I’m curious how the authorities were even aware of this occurring. The article says they were on holiday, so it’s not like there was much time. How did anyone notice their ages? Was it just fishing for a charge because of unrelated reasons?
Probably saw them socializing and then followed him on security cameras. Possibly seeing him go in her hotel room or vice versa. Then they haul him in and he admits what went on
I think everyone here thinks that Dubai is like Saudi Arabia. It’s not. Nobody at all cares who is having sex or not in Dubai, there’s a thriving sex work industry there. The police aren’t monitoring for couples or care. This only got escalated because a mother complained and the daughter was underaged.
If you have money.
Otherwise, the authorization laws are there, ready to be applied when convenient
https://freedomhouse.org/country/united-arab-emirates/freedom-world/2020
Please note freedom house can certainly be considered biased in their rankings, but their descriptions of conditions or situations is relevant
It’s not a free country, but that’s not relevant to the point I was making above. They’re still not sex policing like Afghanistan or Iran. On that topic they’re closer to Las Vegas.
And yes, the authorization laws are everywhere, I know an American who got charged with adultery in the US because he had an unfriendly prosecutor.
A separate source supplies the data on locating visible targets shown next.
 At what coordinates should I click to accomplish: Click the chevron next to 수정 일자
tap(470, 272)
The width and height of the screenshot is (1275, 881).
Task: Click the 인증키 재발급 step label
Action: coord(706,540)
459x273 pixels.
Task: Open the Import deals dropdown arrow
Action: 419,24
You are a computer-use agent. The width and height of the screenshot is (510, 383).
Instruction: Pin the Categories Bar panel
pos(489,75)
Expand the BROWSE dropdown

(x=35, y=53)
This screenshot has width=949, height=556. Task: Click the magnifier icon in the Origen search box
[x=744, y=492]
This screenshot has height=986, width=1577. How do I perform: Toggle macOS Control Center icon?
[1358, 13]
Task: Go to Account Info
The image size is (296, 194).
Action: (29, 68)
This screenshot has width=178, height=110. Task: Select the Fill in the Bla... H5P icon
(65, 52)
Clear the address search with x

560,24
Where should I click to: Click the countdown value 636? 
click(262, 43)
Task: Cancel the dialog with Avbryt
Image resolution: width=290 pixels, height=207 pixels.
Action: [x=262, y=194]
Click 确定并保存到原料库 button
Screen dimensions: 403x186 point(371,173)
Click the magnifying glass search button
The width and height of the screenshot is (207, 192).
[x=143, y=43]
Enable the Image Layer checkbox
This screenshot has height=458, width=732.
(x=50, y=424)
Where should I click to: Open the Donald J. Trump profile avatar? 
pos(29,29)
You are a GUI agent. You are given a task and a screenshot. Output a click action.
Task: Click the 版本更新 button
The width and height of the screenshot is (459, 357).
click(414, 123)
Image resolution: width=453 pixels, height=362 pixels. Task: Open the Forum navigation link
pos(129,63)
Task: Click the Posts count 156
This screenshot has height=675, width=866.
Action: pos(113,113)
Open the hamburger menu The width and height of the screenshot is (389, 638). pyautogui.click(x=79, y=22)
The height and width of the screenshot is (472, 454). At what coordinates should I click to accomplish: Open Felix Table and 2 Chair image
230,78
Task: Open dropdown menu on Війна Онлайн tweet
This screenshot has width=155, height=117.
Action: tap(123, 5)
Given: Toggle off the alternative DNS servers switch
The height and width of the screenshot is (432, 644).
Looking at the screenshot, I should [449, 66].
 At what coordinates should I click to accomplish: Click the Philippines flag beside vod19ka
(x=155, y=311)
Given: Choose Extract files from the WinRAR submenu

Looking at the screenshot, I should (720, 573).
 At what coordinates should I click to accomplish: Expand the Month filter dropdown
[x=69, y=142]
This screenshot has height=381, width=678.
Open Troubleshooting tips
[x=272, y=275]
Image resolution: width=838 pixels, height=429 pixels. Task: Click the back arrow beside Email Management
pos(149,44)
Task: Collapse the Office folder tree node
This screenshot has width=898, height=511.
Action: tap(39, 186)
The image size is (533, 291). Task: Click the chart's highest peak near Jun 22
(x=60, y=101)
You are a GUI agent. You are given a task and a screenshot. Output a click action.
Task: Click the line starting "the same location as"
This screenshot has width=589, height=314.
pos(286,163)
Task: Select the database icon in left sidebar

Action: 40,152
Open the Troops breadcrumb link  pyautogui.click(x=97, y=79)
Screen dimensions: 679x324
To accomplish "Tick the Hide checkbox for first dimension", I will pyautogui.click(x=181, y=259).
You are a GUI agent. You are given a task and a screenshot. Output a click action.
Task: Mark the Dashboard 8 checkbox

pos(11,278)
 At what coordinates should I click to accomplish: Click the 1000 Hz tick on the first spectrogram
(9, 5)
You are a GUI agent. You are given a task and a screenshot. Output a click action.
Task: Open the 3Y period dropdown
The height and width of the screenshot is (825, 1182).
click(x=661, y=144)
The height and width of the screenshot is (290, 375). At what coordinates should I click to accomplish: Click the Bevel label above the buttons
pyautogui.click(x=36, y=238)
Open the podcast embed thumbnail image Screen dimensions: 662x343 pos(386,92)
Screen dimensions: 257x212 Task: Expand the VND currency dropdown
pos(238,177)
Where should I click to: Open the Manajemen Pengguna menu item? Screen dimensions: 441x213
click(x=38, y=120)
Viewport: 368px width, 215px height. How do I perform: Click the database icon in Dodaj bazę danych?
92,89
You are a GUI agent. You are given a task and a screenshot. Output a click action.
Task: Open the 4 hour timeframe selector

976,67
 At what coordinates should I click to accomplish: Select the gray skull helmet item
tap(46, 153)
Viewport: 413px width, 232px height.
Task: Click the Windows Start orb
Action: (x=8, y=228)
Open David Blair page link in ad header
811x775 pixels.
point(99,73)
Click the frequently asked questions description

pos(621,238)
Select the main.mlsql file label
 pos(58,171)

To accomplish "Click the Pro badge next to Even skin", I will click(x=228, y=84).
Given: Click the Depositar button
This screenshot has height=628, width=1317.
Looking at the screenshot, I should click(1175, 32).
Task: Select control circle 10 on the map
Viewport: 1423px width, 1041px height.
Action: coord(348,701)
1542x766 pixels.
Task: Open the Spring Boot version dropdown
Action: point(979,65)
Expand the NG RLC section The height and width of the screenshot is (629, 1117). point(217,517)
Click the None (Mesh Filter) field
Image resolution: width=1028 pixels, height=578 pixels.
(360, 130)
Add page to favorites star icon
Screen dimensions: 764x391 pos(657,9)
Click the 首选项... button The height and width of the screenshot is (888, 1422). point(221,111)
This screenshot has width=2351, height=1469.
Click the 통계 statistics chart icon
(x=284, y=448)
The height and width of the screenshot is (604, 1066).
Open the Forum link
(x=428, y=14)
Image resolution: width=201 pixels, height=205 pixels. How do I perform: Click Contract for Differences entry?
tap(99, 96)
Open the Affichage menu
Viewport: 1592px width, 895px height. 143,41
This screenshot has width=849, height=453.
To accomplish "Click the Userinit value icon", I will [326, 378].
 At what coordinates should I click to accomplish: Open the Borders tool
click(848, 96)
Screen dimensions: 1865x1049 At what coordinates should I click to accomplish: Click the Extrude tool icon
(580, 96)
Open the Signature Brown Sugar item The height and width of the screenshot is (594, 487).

I think you’re missing my point.
You can have concerns with the bias of the source but it’s relevant for discussion. It’s not like you say, you walk a razor of financially guarded privledge there, and many folks do not live as you describe.
You’re describing the advertised, candy coated version.
Late edit: to compare the authoritarian concerns in UAE / Dubai to the US is disrespectful to folks who live there.
Even later edit, I bet you didn’t see this cause you downvoted me the moment i posted lol,
It’s not a requirement to be Afghanistan-bad to be still a very problematic place, and comparing the private liberties of either to America is a miss.
No. While there is a ton of inequality, there, it still does not change the fact that UAE is not Iran or Afghanistan, it doesn’t matter if you’re rich or poor, the police will still not arrest you for holding hands in public, police will not stop to ask you if you’re married to the girl you’re with, and if you’re having sex outside of marriage literally nobody will care. UAE does not have morality police like Saudi did. You failing to make this distinction undermines the rest of your argument. As to this story, the police in any country would take notice if a woman called and said her daughter is underage and with a man in a foreign country, so it’s not surprising he got detained and the story progressed from there.
Out of respect, I had late edits focused on the relativism between countries.
Uae / Dubai is a authoritarian surveillance state far beyond the US or any western country. They have the money to be “pro” about it and don’t need roving squads of cops making street arrests. That doesnt mean the civil liberties of many aren’t adjacent to the likes of other worse authoritarian theocracies.
Regarding the later point, I agree, if given a reputable concern from the family, I don’t fault Dubai for making legitimate inquiries, based on evidence.
Aside from those specifics, There is no reason to defend these countries, they won’t reward you.